Poor quality water can cause toxicity problems, disease, pH problems and the blockage of drippers and plumbing.
Instead of using your regular water supply you may need to find an alternate source such as rain or bore water, or treat your regular supply using methods such as reverse osmosis.

Common problems with water

Always test your water before feeding it to your plants. Having a prior knowledge of its important properties allows you to:

1. Optimise your choice of water source (see next section).
2. Help decide whether to treat the water before use.
3. Adjust your growing technique.
4. Avoid costly failures.

Common problems include:

● Total dissolved salts (salinity)
● pH
● Alkalinity
● Carbon dioxide
● Hardness
● Precipitates due to hardness salts
● Iron
● Corrosiveness
● Contamination/pollution
● Cloudiness/turbidity
● Color
● Odour
● Slimes & algae

Total dissolved salts (salinity)

Conductivity (EC) is useful for gauging the total dissolved salt (TDS) content of water (Fig 6.1). The majority of the total salts in natural waters will consist of common salt (sodium chloride), calcium and magnesium bicarbonates, chlorides and sulfates. Sodium and chloride invariably constitute the majority of these salts and they become toxic to plants when present above certain levels. 
Sulfates, calcium and magnesium are useful plant nutrients. Sometimes they may be present at unnecessarily high (or ‘nuisance’) levels, especially once combined with a full spectrum nutrient formulation which also contains these nutrients - see section below on “hardness”. Bicarbonate is essentially a nuisance salt – see section below on “alkalinity”.
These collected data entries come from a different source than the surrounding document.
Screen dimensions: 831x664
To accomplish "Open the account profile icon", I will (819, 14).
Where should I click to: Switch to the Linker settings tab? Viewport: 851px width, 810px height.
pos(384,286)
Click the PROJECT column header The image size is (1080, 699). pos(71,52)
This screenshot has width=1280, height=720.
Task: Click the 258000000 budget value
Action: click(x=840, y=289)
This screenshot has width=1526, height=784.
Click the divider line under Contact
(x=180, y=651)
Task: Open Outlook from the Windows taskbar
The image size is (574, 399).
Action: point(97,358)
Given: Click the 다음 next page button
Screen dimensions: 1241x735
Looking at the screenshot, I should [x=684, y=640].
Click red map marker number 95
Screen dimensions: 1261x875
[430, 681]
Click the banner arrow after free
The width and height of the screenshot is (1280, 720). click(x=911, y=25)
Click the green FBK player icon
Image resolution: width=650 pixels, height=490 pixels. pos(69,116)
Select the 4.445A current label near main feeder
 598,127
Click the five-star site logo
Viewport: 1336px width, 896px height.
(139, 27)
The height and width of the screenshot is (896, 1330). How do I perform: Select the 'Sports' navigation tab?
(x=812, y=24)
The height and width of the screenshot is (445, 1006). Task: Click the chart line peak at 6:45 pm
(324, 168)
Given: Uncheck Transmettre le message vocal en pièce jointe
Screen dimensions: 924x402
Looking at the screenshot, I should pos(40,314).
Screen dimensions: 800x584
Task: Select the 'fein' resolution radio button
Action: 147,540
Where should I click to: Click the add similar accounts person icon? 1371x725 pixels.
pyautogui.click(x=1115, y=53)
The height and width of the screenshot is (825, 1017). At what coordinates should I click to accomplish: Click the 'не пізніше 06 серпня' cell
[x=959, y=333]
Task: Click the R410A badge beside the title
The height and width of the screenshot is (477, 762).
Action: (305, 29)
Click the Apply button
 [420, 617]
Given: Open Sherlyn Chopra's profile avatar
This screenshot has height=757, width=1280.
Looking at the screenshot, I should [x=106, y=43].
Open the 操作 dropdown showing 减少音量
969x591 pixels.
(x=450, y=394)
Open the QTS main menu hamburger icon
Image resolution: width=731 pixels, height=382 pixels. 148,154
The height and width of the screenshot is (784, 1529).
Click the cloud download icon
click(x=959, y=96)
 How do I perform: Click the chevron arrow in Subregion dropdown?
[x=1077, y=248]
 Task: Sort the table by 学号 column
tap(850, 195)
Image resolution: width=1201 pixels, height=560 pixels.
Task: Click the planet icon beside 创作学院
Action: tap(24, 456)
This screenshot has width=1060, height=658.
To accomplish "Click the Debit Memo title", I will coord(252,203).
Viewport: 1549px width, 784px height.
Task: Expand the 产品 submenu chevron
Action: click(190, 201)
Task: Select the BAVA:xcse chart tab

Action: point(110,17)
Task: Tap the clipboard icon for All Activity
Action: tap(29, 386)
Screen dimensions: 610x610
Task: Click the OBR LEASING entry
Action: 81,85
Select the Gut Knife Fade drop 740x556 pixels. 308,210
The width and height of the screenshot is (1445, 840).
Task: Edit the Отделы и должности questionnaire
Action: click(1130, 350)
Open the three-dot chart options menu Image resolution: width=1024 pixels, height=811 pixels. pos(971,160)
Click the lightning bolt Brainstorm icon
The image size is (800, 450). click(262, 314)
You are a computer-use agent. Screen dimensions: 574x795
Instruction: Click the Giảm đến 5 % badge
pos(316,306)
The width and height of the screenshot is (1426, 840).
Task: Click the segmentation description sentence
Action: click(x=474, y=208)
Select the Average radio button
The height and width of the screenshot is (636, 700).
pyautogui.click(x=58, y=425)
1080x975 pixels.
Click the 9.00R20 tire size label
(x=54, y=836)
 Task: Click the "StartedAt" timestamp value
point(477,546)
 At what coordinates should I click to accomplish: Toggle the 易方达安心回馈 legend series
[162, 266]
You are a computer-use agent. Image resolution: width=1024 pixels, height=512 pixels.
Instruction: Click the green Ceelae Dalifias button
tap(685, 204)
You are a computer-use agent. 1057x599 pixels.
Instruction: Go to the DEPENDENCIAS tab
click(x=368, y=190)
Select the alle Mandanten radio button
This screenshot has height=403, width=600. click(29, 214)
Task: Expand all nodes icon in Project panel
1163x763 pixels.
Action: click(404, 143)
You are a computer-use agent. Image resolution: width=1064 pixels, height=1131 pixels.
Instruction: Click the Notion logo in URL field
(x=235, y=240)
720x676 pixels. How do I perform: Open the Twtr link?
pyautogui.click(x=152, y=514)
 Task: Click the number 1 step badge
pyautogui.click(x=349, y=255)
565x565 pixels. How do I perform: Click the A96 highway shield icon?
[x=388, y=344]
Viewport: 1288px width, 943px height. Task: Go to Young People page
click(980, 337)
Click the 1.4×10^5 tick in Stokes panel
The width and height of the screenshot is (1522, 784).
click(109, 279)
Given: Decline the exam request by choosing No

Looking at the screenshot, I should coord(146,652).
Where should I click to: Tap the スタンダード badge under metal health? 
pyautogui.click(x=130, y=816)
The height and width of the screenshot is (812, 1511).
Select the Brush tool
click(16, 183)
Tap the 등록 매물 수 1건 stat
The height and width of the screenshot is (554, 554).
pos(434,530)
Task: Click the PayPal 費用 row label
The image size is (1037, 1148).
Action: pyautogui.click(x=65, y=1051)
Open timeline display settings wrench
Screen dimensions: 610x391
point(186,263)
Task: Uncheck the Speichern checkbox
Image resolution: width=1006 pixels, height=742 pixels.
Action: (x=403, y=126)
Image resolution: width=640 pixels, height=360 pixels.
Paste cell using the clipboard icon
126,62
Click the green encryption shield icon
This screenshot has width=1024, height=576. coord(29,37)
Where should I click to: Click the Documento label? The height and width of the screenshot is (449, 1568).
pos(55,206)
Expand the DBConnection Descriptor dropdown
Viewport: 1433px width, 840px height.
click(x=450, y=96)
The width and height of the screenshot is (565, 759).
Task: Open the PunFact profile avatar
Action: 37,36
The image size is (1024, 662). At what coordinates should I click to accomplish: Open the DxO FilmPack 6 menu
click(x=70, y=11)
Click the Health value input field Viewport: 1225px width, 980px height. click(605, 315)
Symptoms due to excessive EC: The following symptoms generally occur when the total salt content (EC) in water is excessive:

- Firstly, there is wilting of leaves and stems, followed by,
- Reduced growth.
- Leaves become scorched around the edges and may wither or die.
- Leaves may drop off and shoots die back.

Growers should note that many of these symptoms are also indicative of other problems such as a lack of water, disease, malnutrition and excessive light or heat.

Managing high EC water: There is no clear-cut EC threshold above which water “suddenly” becomes unsuitable for gardening. Importantly, certain plant species exhibit higher tolerances than others. The following management techniques can help minimise problems that would otherwise arise from using high EC water:

-  Soil or coco (run-to-waste) systems: Ensure the medium provides good drainage. Each watering volume should be sufficient to flush accumulated nuisance salts below the root zone*. This is especially necessary when growing in pots. When using smaller pots, occasionally place the pot into a deeper bucket and slowly pour water into the gap between the pot and bucket. Do this until the water level reaches the surface of the medium. Allow to stand for 30 minutes before removing the pot and draining. This is a sure way of achieving both a good flush and removal of any dry areas.

*When growing in containers, this can be calculated by increasing the percentage run-off.

-  Recirculating systems: Where the nutrient solution is being recirculated, nuisance salts (e.g. toxic sodium chloride) will accumulate, hence the nutrient solution will need to be frequently discarded and replaced. Build-up occurs when multiple volumes of salty top-up water are added to the reservoir to compensate for transpirational and evaporative losses (Note, when water evaporates, it is essential to understand that all salts are left behind). Thus, the nuisance salt content, and its contribution to the total EC, rises proportionally.

Higher EC make-up water needs to be discarded at a greater frequency than lower EC water. The frequency can be reduced by increasing the reservoir volume. As a general rule, provide at least 10 litres (3 Gal) of nutrient solution for each large plant.

If the above strategies are insufficient to combat the harmful effect of high EC, the EC can be lowered by blending with a water of lower EC (e.g. rain or RO water), or by using an alternative source (see later section, “water source”).

Alternatively, if a recirculating system is being used, the build-up of nuisance salts may be easier to control by switching to a ‘run-to-waste’ system.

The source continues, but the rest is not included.